▶ _DATA LISTING_
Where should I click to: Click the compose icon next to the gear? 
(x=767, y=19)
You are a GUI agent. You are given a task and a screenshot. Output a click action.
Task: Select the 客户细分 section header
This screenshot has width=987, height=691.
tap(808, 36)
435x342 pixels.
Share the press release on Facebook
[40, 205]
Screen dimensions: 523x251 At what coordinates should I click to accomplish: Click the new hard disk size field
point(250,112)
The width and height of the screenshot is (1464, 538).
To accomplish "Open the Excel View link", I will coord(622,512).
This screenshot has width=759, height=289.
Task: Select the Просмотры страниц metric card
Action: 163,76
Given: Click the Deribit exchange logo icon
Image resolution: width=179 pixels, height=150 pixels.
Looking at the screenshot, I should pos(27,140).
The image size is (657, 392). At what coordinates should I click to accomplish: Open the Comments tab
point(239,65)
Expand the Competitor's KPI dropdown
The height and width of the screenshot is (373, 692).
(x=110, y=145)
---
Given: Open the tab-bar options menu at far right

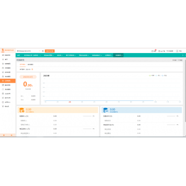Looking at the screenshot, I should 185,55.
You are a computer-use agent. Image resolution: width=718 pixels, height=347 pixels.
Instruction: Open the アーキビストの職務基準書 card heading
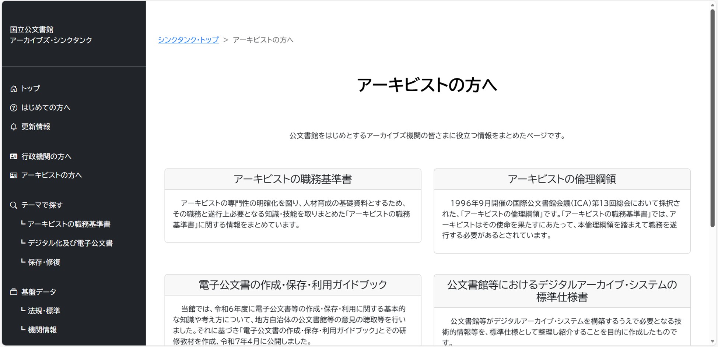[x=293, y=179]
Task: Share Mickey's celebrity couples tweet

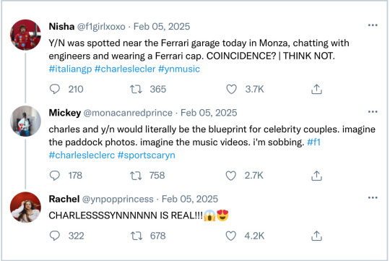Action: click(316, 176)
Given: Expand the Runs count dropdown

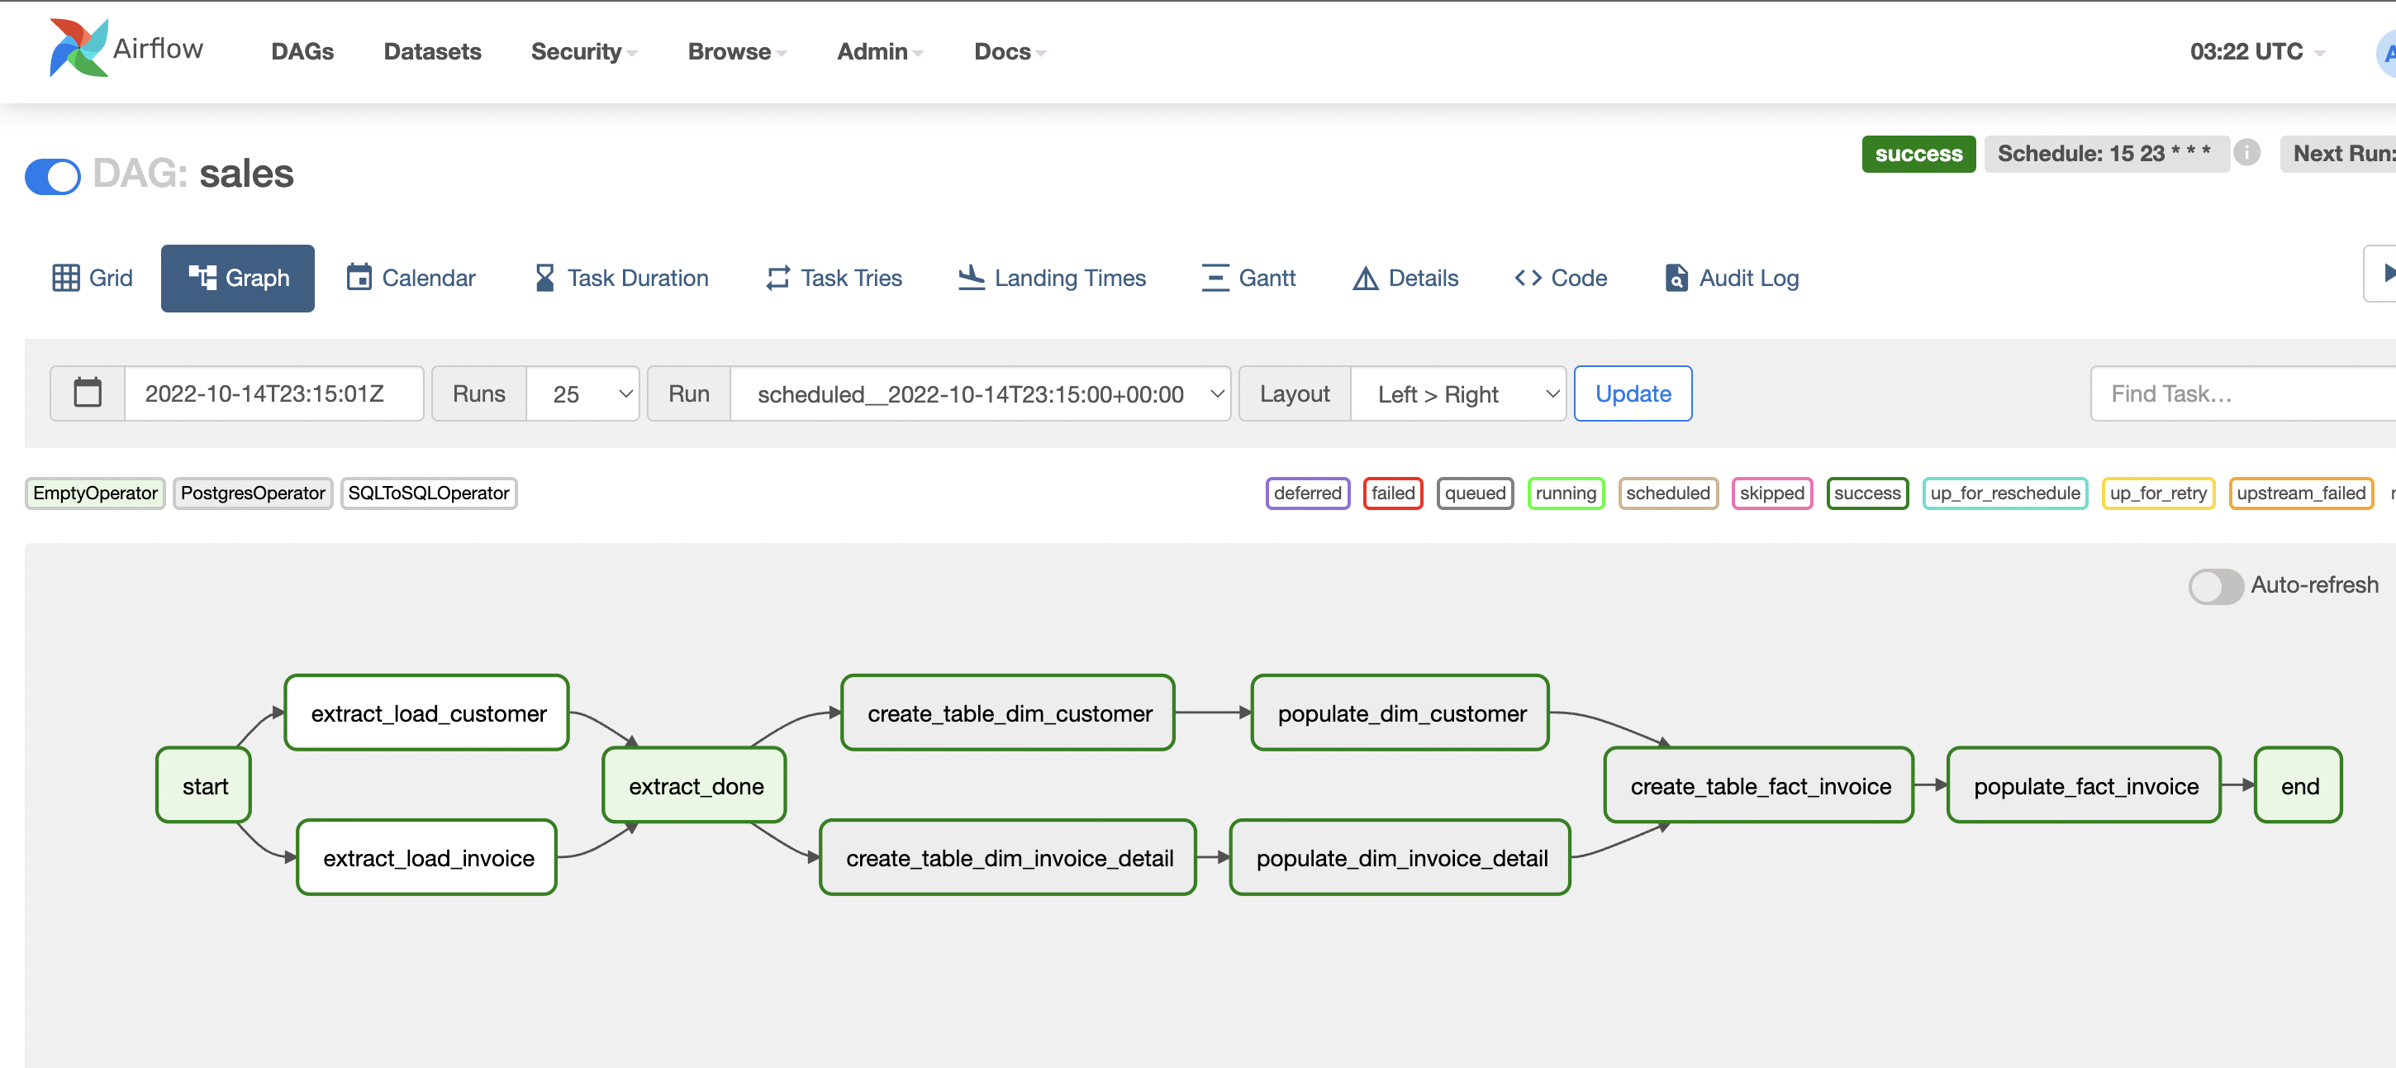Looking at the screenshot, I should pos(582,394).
---
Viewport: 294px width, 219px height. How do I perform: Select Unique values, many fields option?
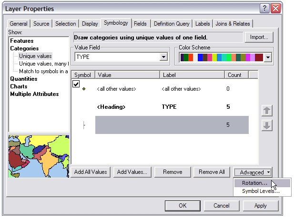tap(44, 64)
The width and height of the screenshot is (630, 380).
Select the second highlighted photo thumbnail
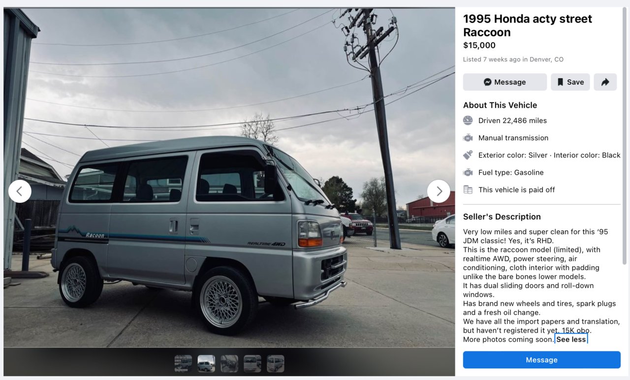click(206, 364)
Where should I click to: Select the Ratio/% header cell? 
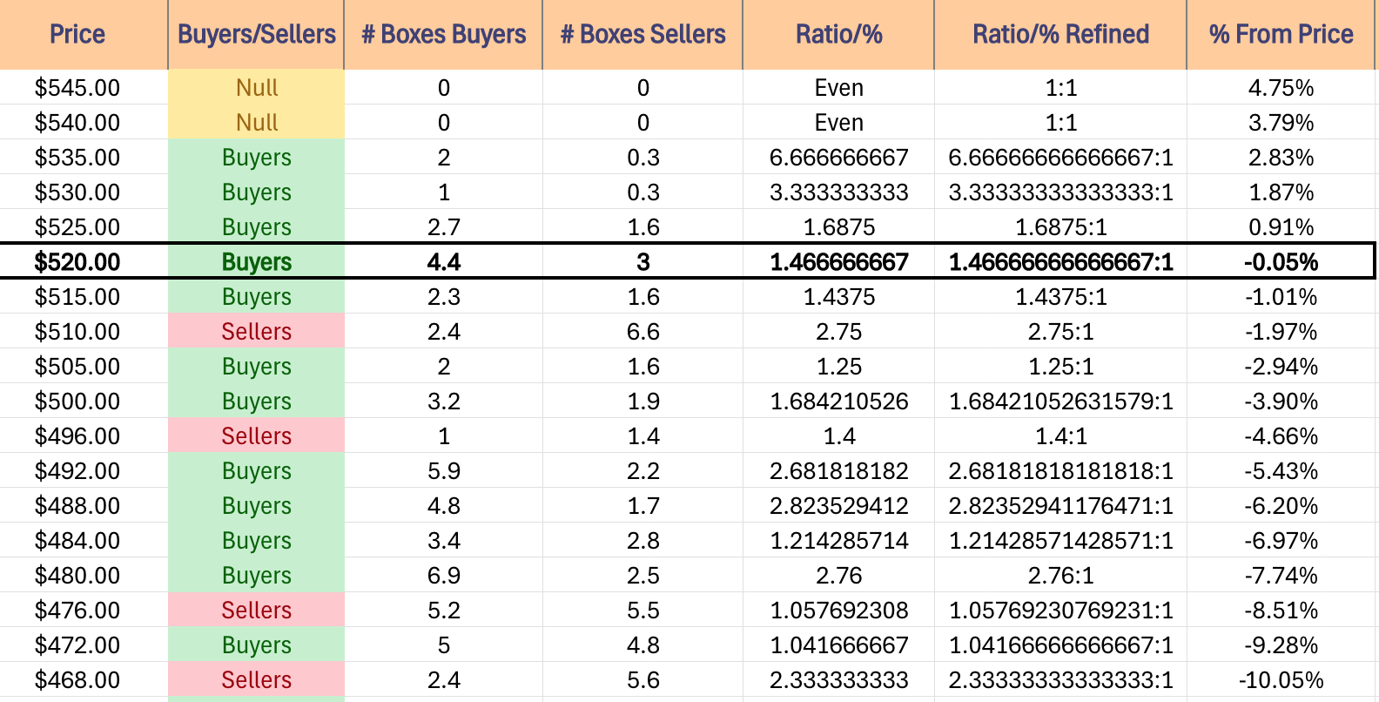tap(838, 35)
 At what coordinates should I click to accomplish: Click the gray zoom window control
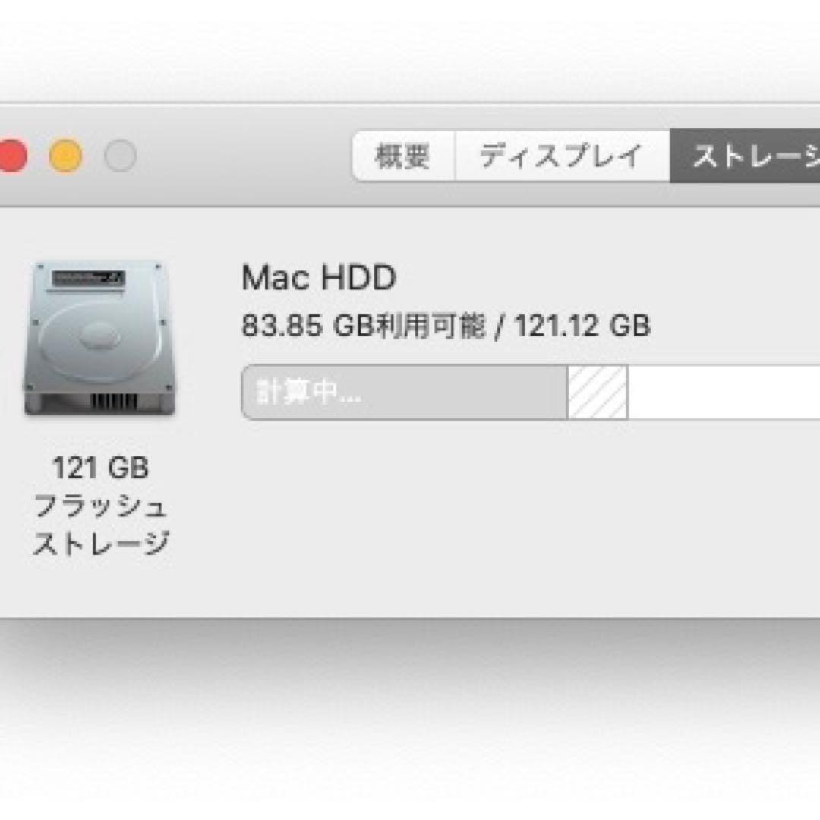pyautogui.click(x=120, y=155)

▶ _WRITTEN REQUEST_
Reproduce the material verbatim from the line containing "Screen dimensions: 523x251" through the line containing "Looking at the screenshot, I should pos(27,140).", including both of those lines and nothing else.

▶ _SOLUTION TO THE PROBLEM_
Screen dimensions: 523x251 At what coordinates should I click to accomplish: Click the new hard disk size field
point(250,112)
The width and height of the screenshot is (1464, 538).
To accomplish "Open the Excel View link", I will coord(622,512).
This screenshot has width=759, height=289.
Task: Select the Просмотры страниц metric card
Action: 163,76
Given: Click the Deribit exchange logo icon
Image resolution: width=179 pixels, height=150 pixels.
Looking at the screenshot, I should pos(27,140).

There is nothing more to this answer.